_Opdracht A_
Wie heeft volgens de passage over VA Travel het rapport opgesteld waarop [verweerder] zich beroept?
_Opdracht B_
Schrijf een vervolg op de passage over VA Travel, te beginnen na de laatste zin.

_Aangeleverde passage_
════════════════

Het onderdeel wordt tevergeefs voorgedragen. Anders dan het onderdeel betoogt heeft [verweerder] wel degelijk met grief IV geklaagd over rov. 6.7 van het vonnis van de rechtbank. Daarin betoogt [verweerder] dat hij geen gebruik heeft gemaakt van gelden van VA Travel bij de financiering van zijn nieuwe huis, welk betoog wordt ondersteund door een rapport dat in opdracht van [verweerder] door een belastingadviseur is opgesteld.3. In grief III en IV wordt meermalen verwezen naar een rekening-courantverhouding tussen [verweerder] en VA Travel. Hieruit blijkt dat [verweerder] zich wel erop heeft beroepen dat privé-onttrekkingen aan VA Travel strekten tot verrekening met vorderingen van [verweerder] op VA Travel. Hij heeft voorts, onder verwijzing naar voormeld rapport, gesteld dat in beginsel de totale financiering van de aankoop van de grond en de bouw van de nieuwe woning (ruimschoots) is voorzien door een hypothecaire lening, een privé-lening aangegaan door de partner van [verweerder] en de verkoopopbrengst van de voormalige eigen woning.4. In het rapport waarop [verweerder] zich op beroept wordt gesteld dat
‘VA Travel door het voldoen van enkele bouwtermijnen voor de nieuwe eigen woning van [verweerder] (en [betrokkene 1]) [de partner van [verweerder] — LT] op geen enkel moment in de tijd een ongunstigere (liquiditeits)positie heeft verkeerd dan die waarin zij zou hebben verkeerd indien [verweerder] en [betrokkene 1] alle rechtstreeks met de aankoop van de grond en de bouw van de woning verband houdende financiële transacties, zowel aan de financierings- als aan de betalingszijde, strikt gescheiden van VA Travel zouden hebben doen laten plaatsvinden. Eerder lijkt het omgekeerde het geval, zeker indien de aanvullende stortingen van/via [betrokkene 1] in de beschouwingen worden betrokken.’5.

════════════════

_Opgeslagen records_
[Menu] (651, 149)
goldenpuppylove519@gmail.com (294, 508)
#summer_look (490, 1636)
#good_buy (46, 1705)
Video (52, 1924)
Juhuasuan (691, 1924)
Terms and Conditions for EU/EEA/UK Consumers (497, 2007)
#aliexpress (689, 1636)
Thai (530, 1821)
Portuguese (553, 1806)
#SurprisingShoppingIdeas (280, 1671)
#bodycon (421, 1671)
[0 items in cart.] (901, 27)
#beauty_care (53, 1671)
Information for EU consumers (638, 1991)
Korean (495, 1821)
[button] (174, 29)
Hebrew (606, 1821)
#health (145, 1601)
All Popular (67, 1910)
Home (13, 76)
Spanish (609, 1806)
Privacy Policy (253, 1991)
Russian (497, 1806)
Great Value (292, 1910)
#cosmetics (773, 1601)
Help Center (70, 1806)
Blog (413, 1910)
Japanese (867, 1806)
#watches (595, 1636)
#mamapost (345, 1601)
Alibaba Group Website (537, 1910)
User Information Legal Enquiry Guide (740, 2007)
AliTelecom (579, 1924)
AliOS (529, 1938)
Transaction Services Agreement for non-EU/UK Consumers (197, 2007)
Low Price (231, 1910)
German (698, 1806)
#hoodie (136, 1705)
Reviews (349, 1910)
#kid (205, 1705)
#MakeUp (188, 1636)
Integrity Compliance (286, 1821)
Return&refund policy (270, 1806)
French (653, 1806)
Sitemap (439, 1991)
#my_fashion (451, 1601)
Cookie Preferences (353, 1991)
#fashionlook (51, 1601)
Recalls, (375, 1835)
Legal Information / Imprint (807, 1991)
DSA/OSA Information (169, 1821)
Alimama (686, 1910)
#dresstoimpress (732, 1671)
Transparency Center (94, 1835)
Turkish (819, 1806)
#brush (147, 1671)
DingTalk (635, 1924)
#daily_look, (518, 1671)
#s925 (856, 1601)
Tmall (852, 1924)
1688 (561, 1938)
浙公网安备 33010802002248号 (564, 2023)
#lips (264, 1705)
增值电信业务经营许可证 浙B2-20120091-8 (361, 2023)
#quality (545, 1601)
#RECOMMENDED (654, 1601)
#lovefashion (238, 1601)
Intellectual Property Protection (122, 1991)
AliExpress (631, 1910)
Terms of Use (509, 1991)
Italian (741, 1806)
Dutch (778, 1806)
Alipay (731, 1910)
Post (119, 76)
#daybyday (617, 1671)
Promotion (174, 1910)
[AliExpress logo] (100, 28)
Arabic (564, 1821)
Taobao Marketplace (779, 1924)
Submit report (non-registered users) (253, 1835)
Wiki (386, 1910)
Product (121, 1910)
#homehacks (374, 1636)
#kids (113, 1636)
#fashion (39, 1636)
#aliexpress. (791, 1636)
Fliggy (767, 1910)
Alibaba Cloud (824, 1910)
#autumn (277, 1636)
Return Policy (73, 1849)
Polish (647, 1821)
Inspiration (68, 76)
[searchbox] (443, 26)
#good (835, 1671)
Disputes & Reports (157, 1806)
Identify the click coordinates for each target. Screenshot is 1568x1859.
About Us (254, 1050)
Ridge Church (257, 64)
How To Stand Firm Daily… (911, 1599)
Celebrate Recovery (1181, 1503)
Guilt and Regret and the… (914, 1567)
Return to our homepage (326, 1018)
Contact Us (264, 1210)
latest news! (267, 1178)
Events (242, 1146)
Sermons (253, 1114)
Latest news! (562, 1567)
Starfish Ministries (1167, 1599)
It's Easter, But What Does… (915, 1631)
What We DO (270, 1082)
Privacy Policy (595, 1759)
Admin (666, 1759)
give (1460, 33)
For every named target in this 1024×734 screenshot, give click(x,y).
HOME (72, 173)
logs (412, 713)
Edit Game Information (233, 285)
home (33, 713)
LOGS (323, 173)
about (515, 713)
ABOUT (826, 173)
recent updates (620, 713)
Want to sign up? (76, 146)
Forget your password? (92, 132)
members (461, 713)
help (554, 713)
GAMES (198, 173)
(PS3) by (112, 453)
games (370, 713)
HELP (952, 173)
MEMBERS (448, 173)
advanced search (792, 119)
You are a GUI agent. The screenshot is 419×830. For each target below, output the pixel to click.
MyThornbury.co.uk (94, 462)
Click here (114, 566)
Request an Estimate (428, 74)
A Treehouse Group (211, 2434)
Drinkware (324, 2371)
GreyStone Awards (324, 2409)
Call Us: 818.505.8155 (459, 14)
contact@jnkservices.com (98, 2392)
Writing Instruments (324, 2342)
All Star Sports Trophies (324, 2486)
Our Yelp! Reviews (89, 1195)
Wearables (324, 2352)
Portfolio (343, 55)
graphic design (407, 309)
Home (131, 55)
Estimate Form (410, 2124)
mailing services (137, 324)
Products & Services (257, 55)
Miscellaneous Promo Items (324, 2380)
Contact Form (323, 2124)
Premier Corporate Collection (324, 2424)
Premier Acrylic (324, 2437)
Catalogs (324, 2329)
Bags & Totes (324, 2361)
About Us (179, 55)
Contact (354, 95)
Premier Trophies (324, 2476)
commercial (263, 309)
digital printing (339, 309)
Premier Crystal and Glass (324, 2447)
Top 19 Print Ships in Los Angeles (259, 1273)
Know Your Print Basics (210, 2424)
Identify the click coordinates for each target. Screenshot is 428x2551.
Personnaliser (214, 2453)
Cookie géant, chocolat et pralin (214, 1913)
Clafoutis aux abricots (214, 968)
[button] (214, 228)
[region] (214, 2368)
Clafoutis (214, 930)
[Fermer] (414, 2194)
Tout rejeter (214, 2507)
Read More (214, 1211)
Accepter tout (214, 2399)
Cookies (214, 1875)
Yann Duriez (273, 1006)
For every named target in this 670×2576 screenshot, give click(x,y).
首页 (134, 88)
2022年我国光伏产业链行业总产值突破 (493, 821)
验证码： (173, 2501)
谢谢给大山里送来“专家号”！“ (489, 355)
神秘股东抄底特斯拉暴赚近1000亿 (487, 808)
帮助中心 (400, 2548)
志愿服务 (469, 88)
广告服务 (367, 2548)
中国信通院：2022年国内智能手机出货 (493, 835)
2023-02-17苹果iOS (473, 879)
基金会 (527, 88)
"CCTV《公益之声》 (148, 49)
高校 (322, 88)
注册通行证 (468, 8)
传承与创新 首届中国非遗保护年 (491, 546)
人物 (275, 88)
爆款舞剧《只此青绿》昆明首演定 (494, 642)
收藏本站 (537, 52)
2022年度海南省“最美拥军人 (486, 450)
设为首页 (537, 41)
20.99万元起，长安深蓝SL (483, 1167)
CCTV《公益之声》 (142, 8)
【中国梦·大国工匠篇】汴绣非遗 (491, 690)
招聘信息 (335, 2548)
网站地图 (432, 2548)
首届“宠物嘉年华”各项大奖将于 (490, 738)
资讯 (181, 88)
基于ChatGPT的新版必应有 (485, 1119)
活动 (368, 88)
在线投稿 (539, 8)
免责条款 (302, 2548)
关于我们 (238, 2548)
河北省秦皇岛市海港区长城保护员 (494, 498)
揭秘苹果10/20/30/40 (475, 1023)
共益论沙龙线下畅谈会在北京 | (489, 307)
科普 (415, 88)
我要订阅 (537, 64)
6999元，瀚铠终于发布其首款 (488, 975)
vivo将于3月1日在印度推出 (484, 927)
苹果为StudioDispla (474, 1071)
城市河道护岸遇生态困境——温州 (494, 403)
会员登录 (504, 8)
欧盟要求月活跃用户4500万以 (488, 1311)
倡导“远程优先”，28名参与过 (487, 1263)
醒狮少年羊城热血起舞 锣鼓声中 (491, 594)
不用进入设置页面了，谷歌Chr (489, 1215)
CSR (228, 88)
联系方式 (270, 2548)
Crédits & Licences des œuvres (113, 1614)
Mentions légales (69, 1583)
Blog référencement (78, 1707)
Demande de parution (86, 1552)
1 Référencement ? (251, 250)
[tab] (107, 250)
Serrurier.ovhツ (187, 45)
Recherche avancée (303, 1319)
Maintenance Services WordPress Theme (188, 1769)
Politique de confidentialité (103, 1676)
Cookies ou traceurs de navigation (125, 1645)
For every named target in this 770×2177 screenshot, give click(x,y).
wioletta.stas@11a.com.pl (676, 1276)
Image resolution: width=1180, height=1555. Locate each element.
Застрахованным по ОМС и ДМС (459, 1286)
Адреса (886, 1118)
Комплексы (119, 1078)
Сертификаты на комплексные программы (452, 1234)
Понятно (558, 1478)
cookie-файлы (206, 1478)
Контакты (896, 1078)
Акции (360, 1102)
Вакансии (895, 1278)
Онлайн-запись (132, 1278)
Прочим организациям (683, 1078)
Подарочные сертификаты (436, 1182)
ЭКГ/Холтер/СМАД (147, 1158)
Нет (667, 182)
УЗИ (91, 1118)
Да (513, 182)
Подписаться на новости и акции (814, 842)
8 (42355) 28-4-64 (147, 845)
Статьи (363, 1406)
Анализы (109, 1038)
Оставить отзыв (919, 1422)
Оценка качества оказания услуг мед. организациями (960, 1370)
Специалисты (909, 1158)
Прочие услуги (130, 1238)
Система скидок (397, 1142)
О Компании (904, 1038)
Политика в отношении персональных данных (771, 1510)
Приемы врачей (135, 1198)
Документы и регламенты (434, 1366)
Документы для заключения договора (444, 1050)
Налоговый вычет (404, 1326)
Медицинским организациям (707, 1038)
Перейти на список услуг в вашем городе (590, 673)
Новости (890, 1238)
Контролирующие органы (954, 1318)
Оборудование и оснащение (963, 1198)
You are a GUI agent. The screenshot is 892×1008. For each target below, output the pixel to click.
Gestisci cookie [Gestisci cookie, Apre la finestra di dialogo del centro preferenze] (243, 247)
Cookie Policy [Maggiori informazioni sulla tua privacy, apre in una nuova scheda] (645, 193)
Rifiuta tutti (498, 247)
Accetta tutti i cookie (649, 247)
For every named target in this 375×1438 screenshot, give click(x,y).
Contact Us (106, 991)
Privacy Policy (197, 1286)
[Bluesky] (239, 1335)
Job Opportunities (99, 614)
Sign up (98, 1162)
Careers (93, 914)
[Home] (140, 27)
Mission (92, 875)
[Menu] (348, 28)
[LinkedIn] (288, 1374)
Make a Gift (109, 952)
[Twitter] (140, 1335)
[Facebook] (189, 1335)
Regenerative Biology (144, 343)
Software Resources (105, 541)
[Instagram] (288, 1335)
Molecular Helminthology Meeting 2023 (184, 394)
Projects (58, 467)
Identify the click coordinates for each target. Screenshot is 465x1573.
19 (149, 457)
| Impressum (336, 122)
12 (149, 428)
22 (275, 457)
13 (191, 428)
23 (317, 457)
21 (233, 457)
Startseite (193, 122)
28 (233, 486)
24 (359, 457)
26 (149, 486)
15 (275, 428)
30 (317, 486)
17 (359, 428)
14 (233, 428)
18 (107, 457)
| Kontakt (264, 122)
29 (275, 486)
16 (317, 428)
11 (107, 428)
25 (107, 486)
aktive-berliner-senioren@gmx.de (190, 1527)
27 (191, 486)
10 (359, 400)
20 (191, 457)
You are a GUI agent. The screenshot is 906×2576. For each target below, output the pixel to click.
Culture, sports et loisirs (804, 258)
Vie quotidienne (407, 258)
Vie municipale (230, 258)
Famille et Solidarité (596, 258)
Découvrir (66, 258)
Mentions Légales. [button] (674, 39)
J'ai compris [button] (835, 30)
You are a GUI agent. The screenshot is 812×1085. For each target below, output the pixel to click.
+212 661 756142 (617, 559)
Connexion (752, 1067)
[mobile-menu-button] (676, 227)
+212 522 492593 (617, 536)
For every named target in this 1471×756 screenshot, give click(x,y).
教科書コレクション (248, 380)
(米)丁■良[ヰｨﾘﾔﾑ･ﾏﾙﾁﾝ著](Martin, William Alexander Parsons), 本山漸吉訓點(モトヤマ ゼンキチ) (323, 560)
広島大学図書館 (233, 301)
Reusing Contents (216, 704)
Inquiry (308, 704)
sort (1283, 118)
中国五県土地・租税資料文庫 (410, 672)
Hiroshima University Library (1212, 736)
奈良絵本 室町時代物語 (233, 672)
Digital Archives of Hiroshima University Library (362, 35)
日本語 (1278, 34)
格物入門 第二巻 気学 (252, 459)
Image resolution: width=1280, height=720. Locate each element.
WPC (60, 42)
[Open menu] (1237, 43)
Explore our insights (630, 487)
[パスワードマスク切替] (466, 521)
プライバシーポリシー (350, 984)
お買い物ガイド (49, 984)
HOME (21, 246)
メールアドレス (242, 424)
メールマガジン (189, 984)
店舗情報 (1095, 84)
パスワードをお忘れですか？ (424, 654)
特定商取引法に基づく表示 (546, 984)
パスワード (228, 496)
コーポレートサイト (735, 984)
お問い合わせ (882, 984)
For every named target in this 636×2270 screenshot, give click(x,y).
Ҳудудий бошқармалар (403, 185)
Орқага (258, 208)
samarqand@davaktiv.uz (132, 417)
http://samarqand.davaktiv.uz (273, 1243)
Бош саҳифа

════════════════

_Uitvoer A_
Een belastingadviseur, in opdracht van [verweerder].

_Uitvoer B_
2.3.
Uit rov. 2.4 – 2.6 van het bestreden arrest blijkt dat het hof de onttrekkingen niet geïsoleerd heeft beschouwd, zoals het onderdeel wil, maar in samenhang met de stortingen die door [verweerder] en zijn partner op de rekening van VA Travel hebben gedaan. Deze benadering is alleszins begrijpelijk gezien de nauwe samenhang tussen een en ander. In theorie moge te verdedigen zijn dat iedere euro die op enig moment ten behoeve van de financiering van de woning van de bankrekening van VA Travel is afgeschreven heeft bijgedragen aan een liquiditeitstekort en daarmee tot het niet voldoen van de vordering van Pubital op VA Travel. Maar beschouwd in verband met de veel grotere stortingen die [verweerder] in dezelfde periode heeft verricht is het oordeel van het hof alleszins begrijpelijk.
2.4.
Volgens onderdeel 2 ziet het hof in rov 2.7 over het hoofd dat de in die rov. bedoelde vordering niet is gebaseerd op wanprestatie, maar op onrechtmatige daad. Bovendien verliest het hof uit het oog dat Pubital heeft gesteld, en de rechtbank aannemelijk heeft geacht dat het op de weg van [verweerder] had gelegen, gezien het samenwerkingsverband met Pubital, erop toe te zien dat daadwerkelijk annuleringsverzekeringen werden afgesloten voor klanten. Deze overwegingen van de rechtbank zijn in appèl niet bestreden, terwijl Pubital haar stellingen heeft gehandhaafd. Daarom valt niet te begrijpen hoe het hof heeft kunnen oordelen dat Pubital hierdoor geen schade kan hebben geleden.
2.5.
Het onderdeel mist feitelijke grondslag, voor zover het betoogt dat het hof de vordering van Pubital niet heeft beoordeeld op basis van onrechtmatige daad; zie de tweede zin van rov. 2.7 en rov. 2.1 onder 2.
2.6.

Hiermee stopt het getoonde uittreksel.